Friday, 26 de April de 2024 ISSN 1519-7670 - Ano 24 - nº 1285

Imprensa árabe em momento de autocrítica

O brutal seqüestro da escola de Beslan chocou o mundo inteiro e levantou um incomum sentimento de autocrítica e instrospecção no mundo árabe. Em um dos comentários mais surpreendentes, o editor-chefe da emissora de TV al-Arabiya, Abdel Rahman al-Rashed, afirmou em artigo no jornal Al Sharq al Awsat que ‘é um fato certo que nem todos os muçulmanos são terroristas, mas é igualmente correto, e doloroso, afirmar que quase todos os terroristas são muçulmanos’.

‘A maioria dos suicidas que joga bombas contra ônibus, carros, escolas, casas e edifícios em todo o mundo é muçulmana’, escreveu ele, citando casos como o da execução de trabalhadores nepaleses no Iraque, o ataque aos conjuntos residenciais em Riad, na Arábia Saudita, os aviões russos que – acredita-se – foram derrubados propositalmente há algumas semanas, e o próprio 11 de setembro de 2001. ‘Que recorde patético. Que façanha abominável. Isso nos diz algo sobre nossa sociedade e nossa cultura?’, questionou o editor.
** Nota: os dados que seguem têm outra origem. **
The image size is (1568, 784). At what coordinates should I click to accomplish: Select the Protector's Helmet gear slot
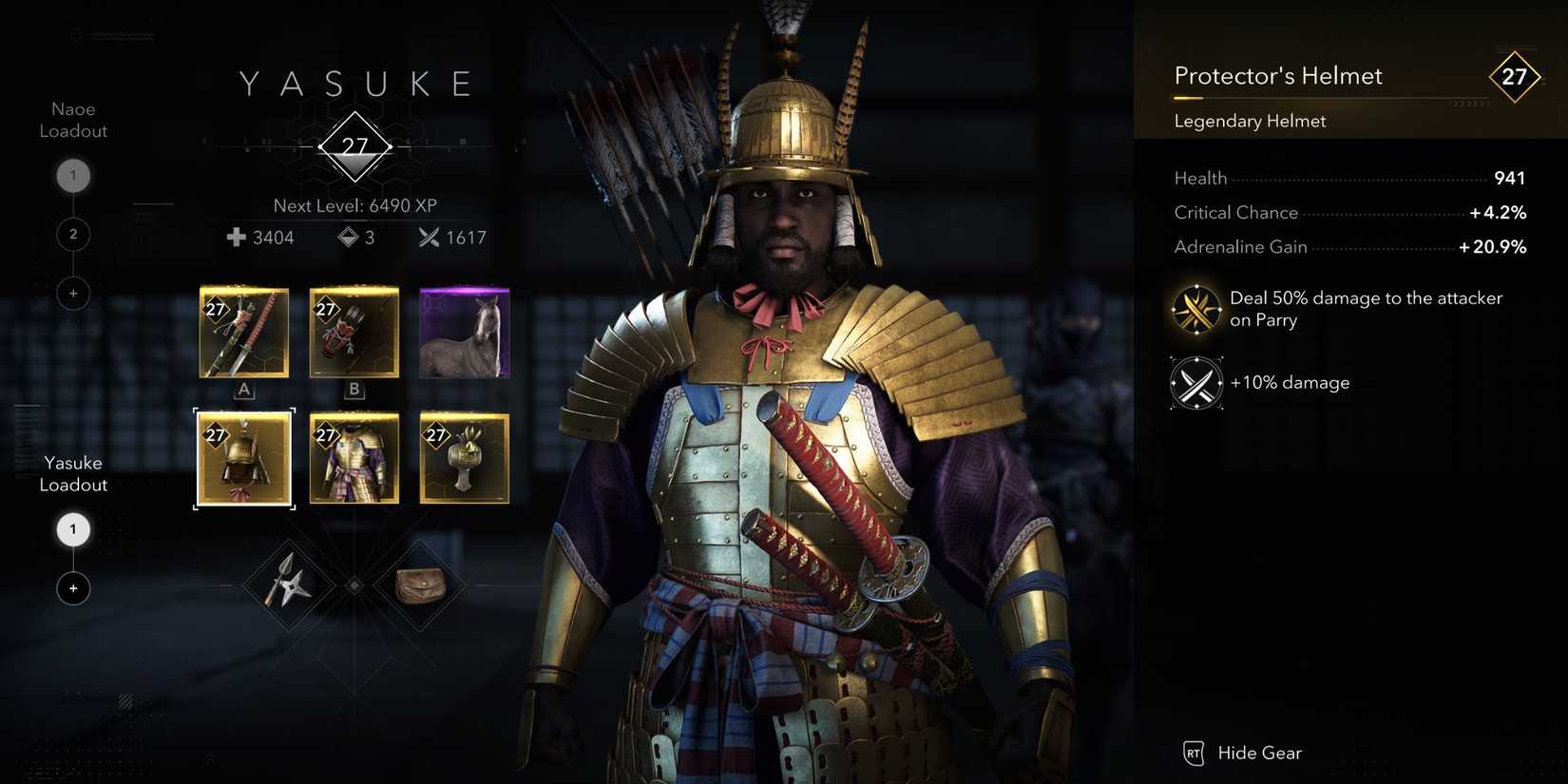243,459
Como outros comentaristas, Rashed citou o caso do clérigo egípcio Yusuf al-Qaradawi, que possui um programa na rede de TV al-Jazira, onde expõe questões religiosas e incita a violência contra americanos e outros ‘ocupantes’ civis e militares do Iraque. ‘Como podemos acreditar nele quando ele nos diz que o Islã é a religião do perdão e da paz ao mesmo tempo em que a transforma na religião do sangue e da matança?’. Nesta questão, o editor foi acompanhado em coro pelo colunista do jornal kuaitiano al-Siyassa Faisal al-Qina’I, que escreveu que clérigos como Qaradawi, ‘em vez de defender o verdadeiro Islã, encorajam estas ações cruéis e apóiam decapitações, seqüestros e assassinatos’.

Jornais no Egito, como o al Ahram, e na Jordânia, como o al-Dustour, também se manifestaram contra o terrorismo na semana passada, chamando os recentes eventos na Rússia de um ‘crime contra a humanidade’. Na Arábia Saudita, o jornal Okaz publicou um texto escrito pelo colunista Khaled Hamed al-Suleiman com o título de ‘Açougueiros em nome de Alá’. Nele, Suleiman diz que ‘os propagandistas da guerra santa tiveram sucesso em distorcer a imagem do Islã’. O colunista afirma que ‘eles transformaram o Islã de hoje em algo relacionado a decapitações, seqüestros e explosões de pessoas. Colocaram nos olhos do mundo a imagem de que os muçulmanos são todos bárbaros e selvagens’, protestou. As informações são de John Kifner [The New York Times, 9/9/04].